A conti fatti, stavolta i danni saranno piuttosto limitati. Partiamo da un dato generale: nel 2021 il porto di Genova ha scambiato merce con gli scali russi per un totale di 1,12 milioni di tonnellate, di cui il 99,9% importate. Si tratta dell’1,7% dei traffici totali (che ammontano a 64,5 milioni di tonnellate) e del 2,8% delle merci sbarcate (40,3 milioni di tonnellate). Una frazione di certo non irrisoria, ma nemmeno così importante da determinare una crisi nel breve periodo. Più della metà delle importazioni dalla Russia arriva da Primorsk e Ust’-Luga, porti affacciati sul Mar Baltico nell’exclave di Kaliningrad, e un’altra quota rilevante da Novorossijsk sul Mar Nero.
La merce in arrivo dalla Russia, fatta eccezione per qualche decina di container (precisamente 188 Teu l’anno scorso) che valgono lo 0,02%, è costituita in massima parte da rinfuse liquide (1,1 milioni di tonnellate), cioè sostanzialmente petrolio che viene scaricato a Multedo. Considerato che nel 2021 i prodotti petroliferi transitati da Genova ammontavano a 12,28 milioni di tonnellate, si può stimare che l’import dalla Russia pesi per il 9% su questo tipo di traffici. Ma al momento le sanzioni previste non riguardano gli idrocarburi. E comunque, per quanto riguarda lo stop alle navi, quelle battenti bandiera della Federazione ex sovietica non sono poi molte, anche perché negli ultimi mesi non sono mancate le imbarcazioni che si sono registrate a nome di un Paese diverso proprio per evitare ripercussioni del genere.
A fermarsi sarà invece il carbone. Ma anche in questo caso le ricadute sui terminal genovesi si preannunciano molto contenute: nel 2021 al Terminal Rinfuse gestito dal Gruppo Spinelli sono arrivate 3.544 tonnellate di carbon fossile, tutte provenienti dalla Russia e precisamente da Rostov sul Don, che si trova a 170 chilometri da Mariupol. D’altra parte parliamo sempre di una quota praticamente irrilevante, lo 0,04% del totale movimentato l’anno scorso che è pari a 761.080 tonnellate. L’ultima nave russa carica di carbone ha lasciato sabato scorso le banchine sotto la Lanterna e potrebbe essere stata l’ultima a toccare un porto italiano prima dell’entrata in vigore del nuovo pacchetto di sanzioni.

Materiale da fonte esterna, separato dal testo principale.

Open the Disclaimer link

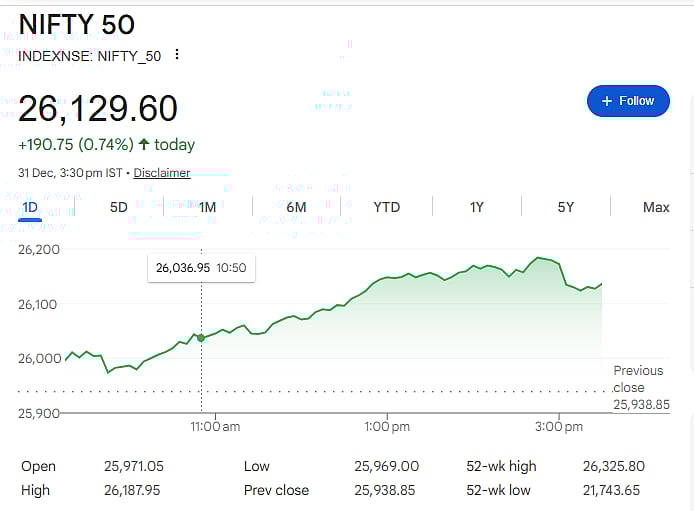click(162, 173)
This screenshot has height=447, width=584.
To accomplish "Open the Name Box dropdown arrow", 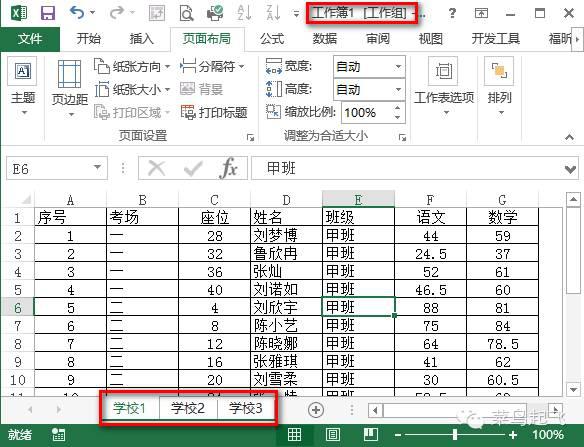I will [x=98, y=168].
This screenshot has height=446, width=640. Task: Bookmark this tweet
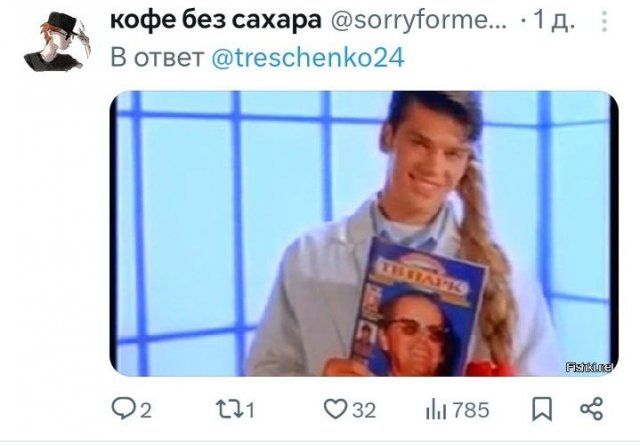(x=542, y=409)
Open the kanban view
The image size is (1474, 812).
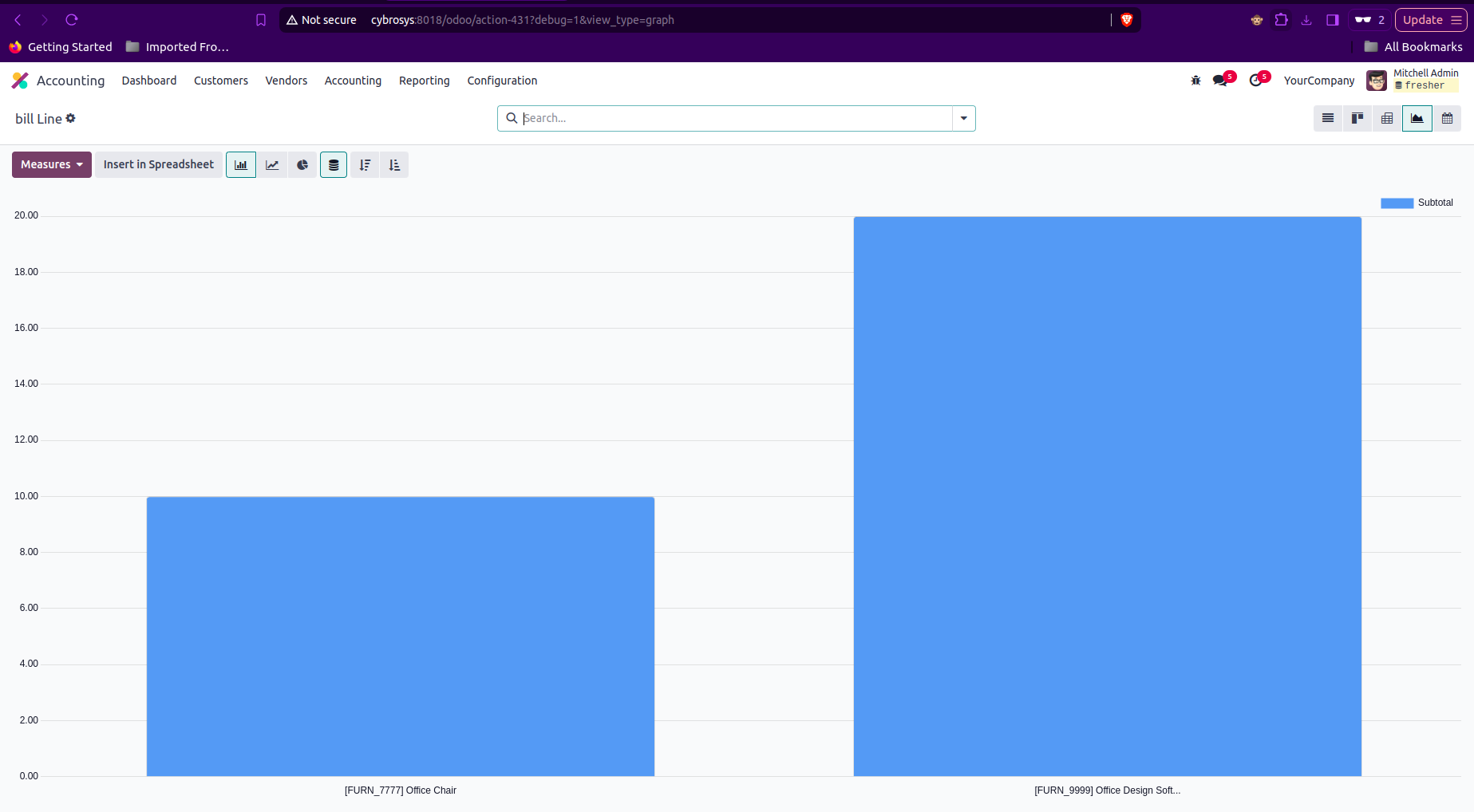pyautogui.click(x=1357, y=119)
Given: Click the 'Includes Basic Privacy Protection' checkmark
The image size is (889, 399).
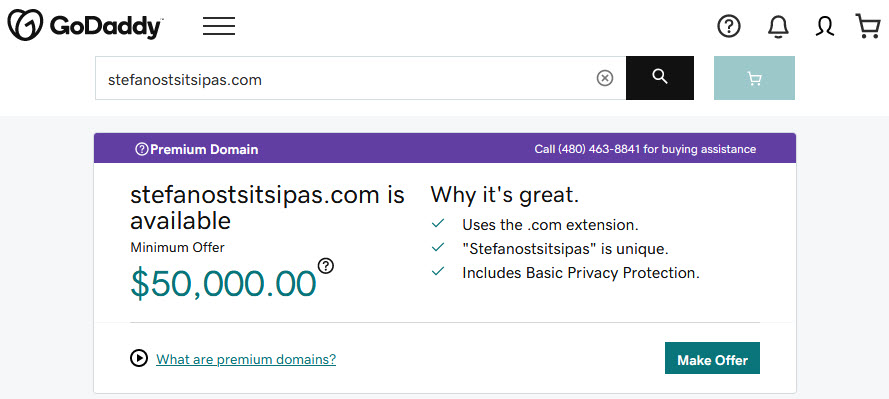Looking at the screenshot, I should click(x=438, y=271).
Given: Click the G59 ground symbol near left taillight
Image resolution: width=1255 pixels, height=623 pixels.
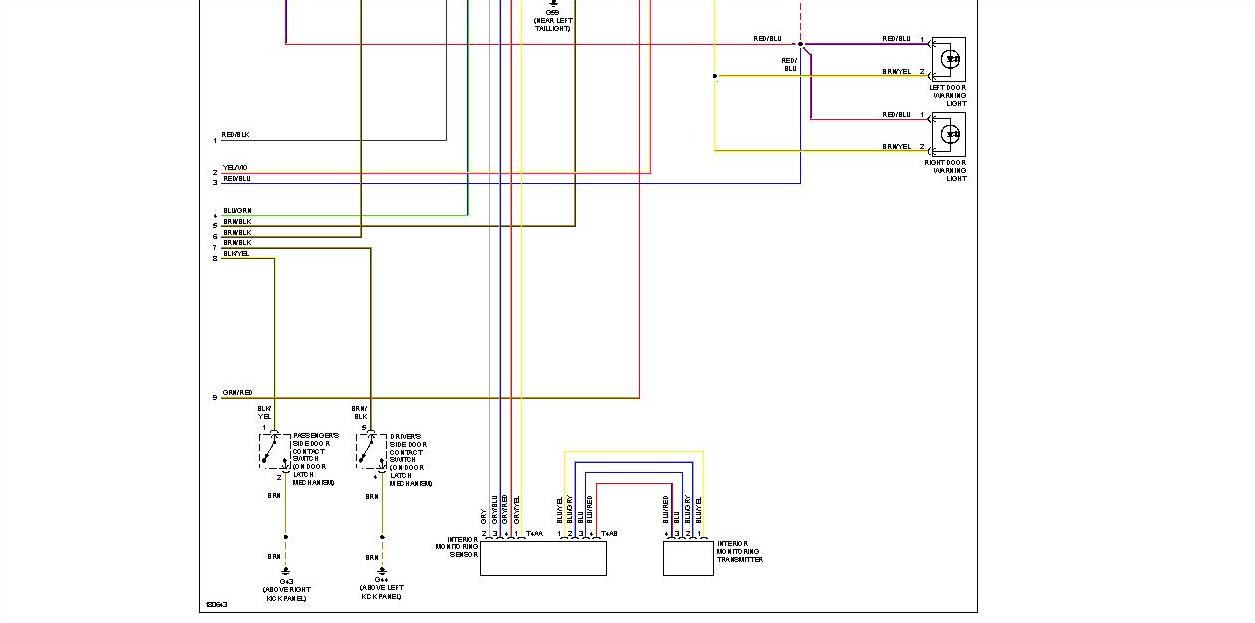Looking at the screenshot, I should [x=553, y=5].
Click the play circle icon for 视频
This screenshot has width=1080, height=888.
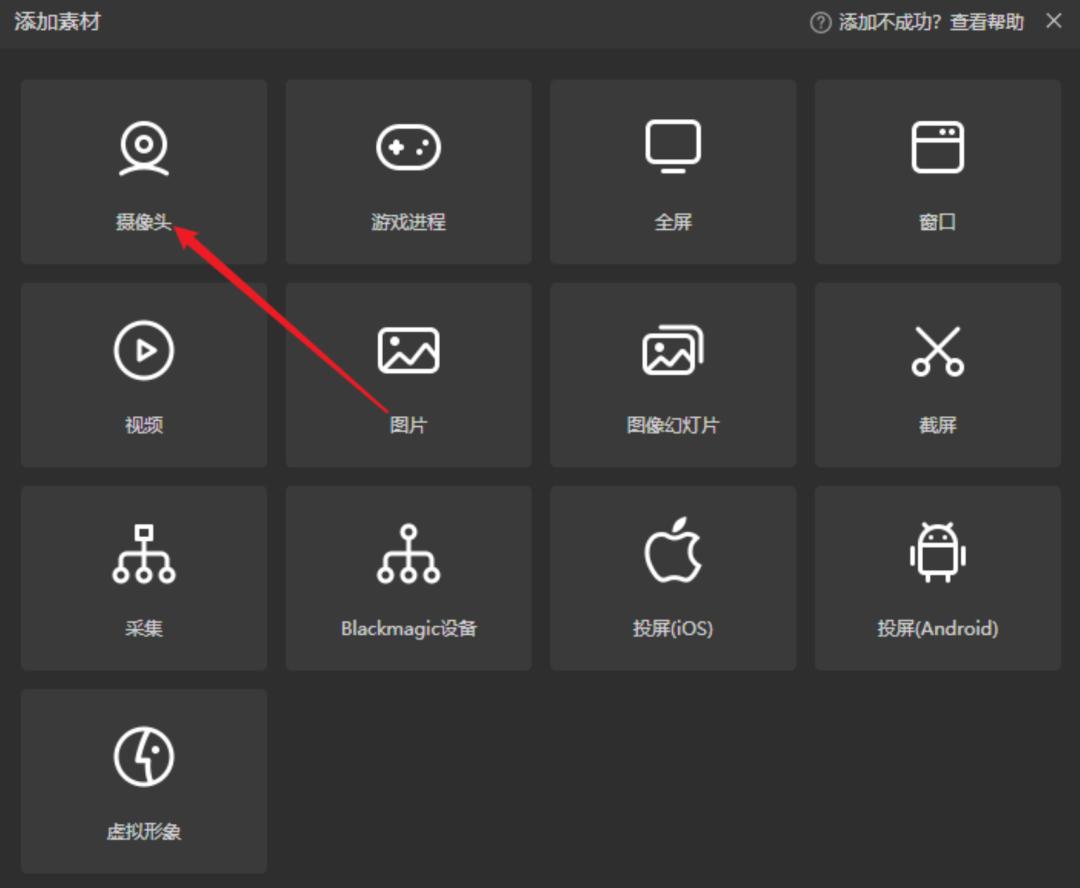(144, 350)
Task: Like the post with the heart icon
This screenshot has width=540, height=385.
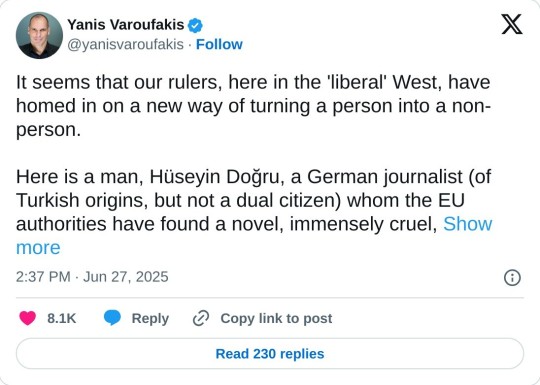Action: (x=28, y=318)
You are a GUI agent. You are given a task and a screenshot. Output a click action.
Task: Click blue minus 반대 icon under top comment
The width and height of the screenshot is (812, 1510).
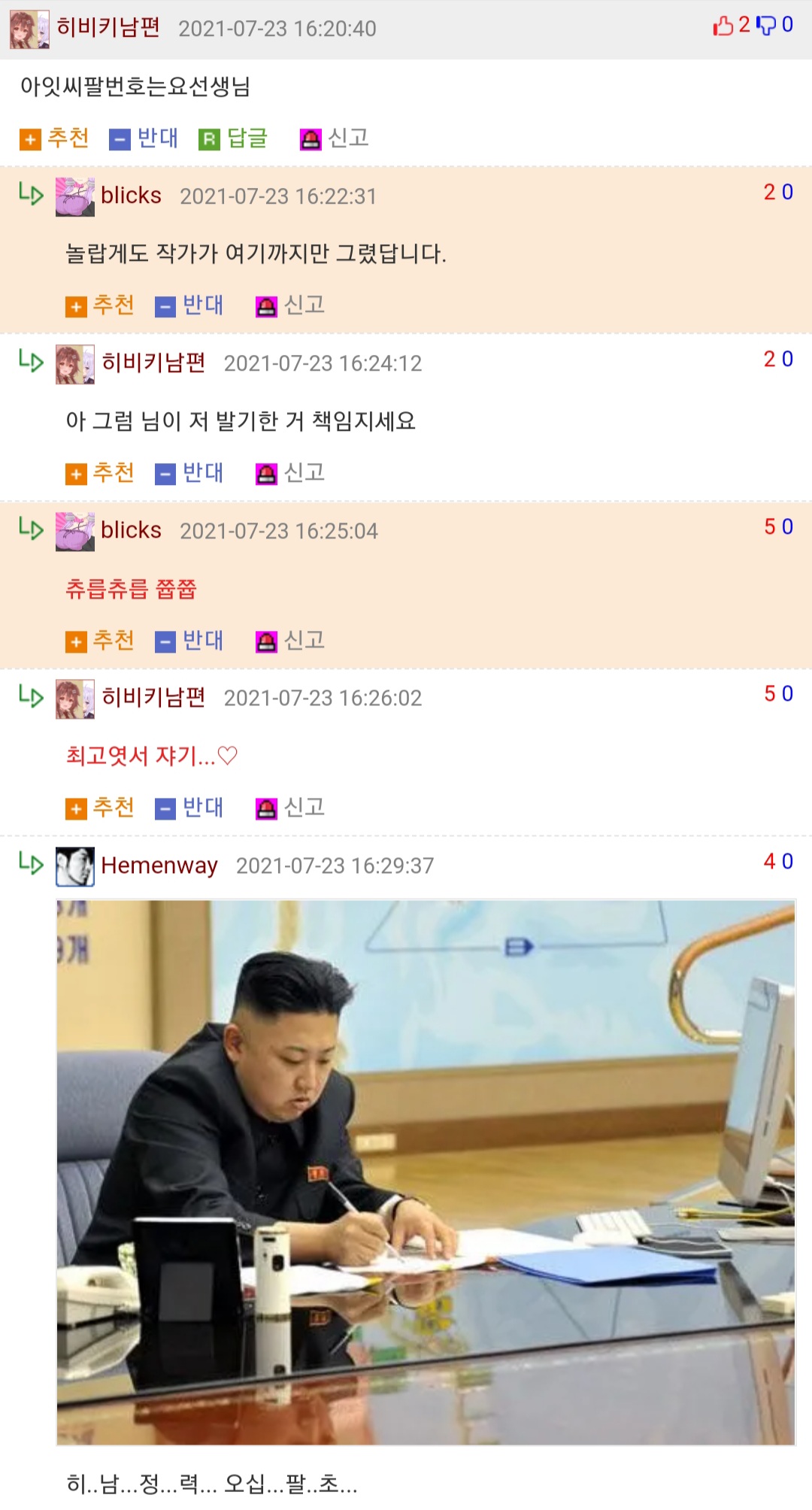pos(120,139)
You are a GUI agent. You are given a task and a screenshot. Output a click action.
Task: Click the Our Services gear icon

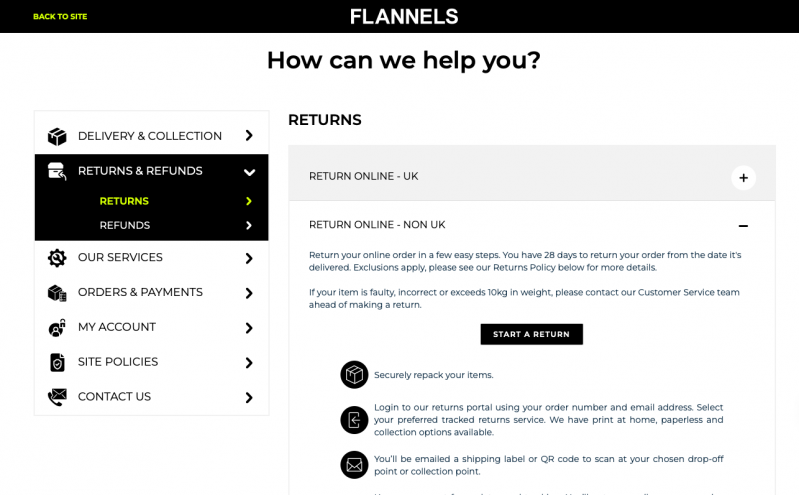(57, 258)
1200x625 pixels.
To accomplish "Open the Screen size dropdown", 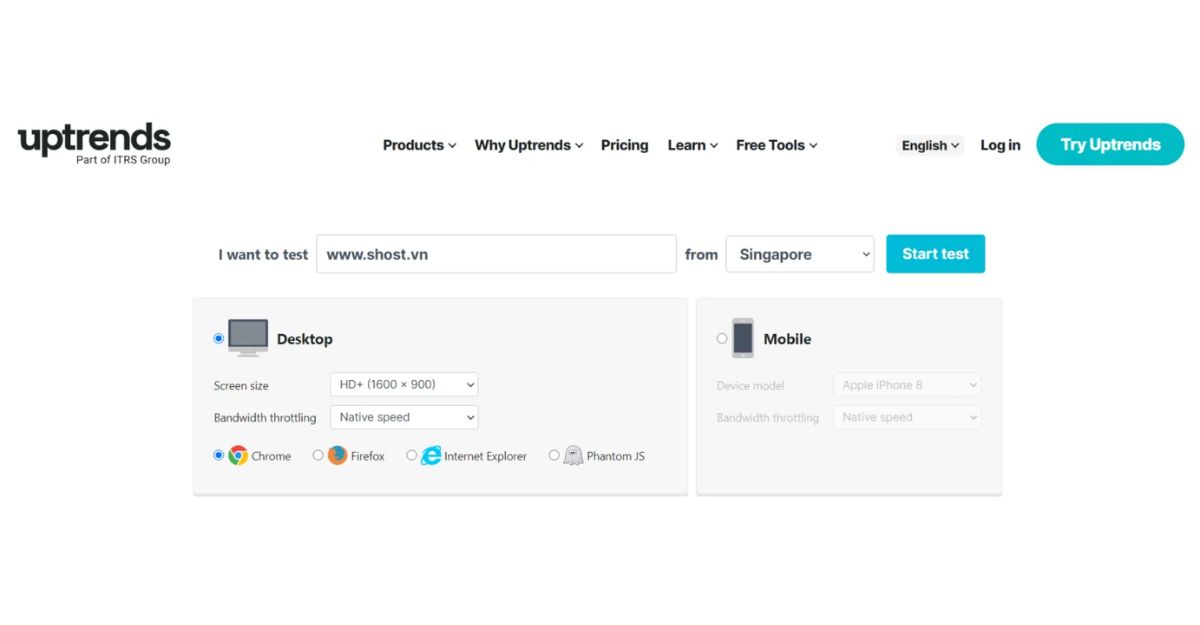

A fare paura, insomma, non sono le misure punitive nei confronti della Russia ma piuttosto il protrarsi della guerra che rischia di avere conseguenze su scala globale. “Ciò che ci preoccupa – ha spiegato oggi il presidente dell’Autorità portuale Paolo Emilio Signorini – è il calo della domanda aggregata a livello mondiale, lo stesso che è successo con l’emergenza Covid. Se cala la domanda, cala anche il volume commerciale marittimo mondiale e di riflesso calano i traffici dei nostri porti“. Per quanto riguarda i rapporti diretti con la Russia il presidente del porto conferma: “Non prevediamo forti impatti”.
Quelle che pesano sull’economia locale sono invece le sanzioni già in atto che colpiscono in particolare l’esportazione di prodotti tecnologici. Le industrie liguri non hanno molti rapporti diretti con la Russia, ma ci sono diverse realtà attive nel settore dell’automazione industriale e dell’elettronica che ne risentono in via indiretta tramite commesse acquisite perlopiù in Germania. Da valutare invece le possibili ricadute sul turismo, visto che le Riviere (ma negli ultimi anni anche Genova) sono mete privilegiate dei ricchi viaggiatori russi e dei proprietari di maxi yacht già colpiti da sequestri milionari.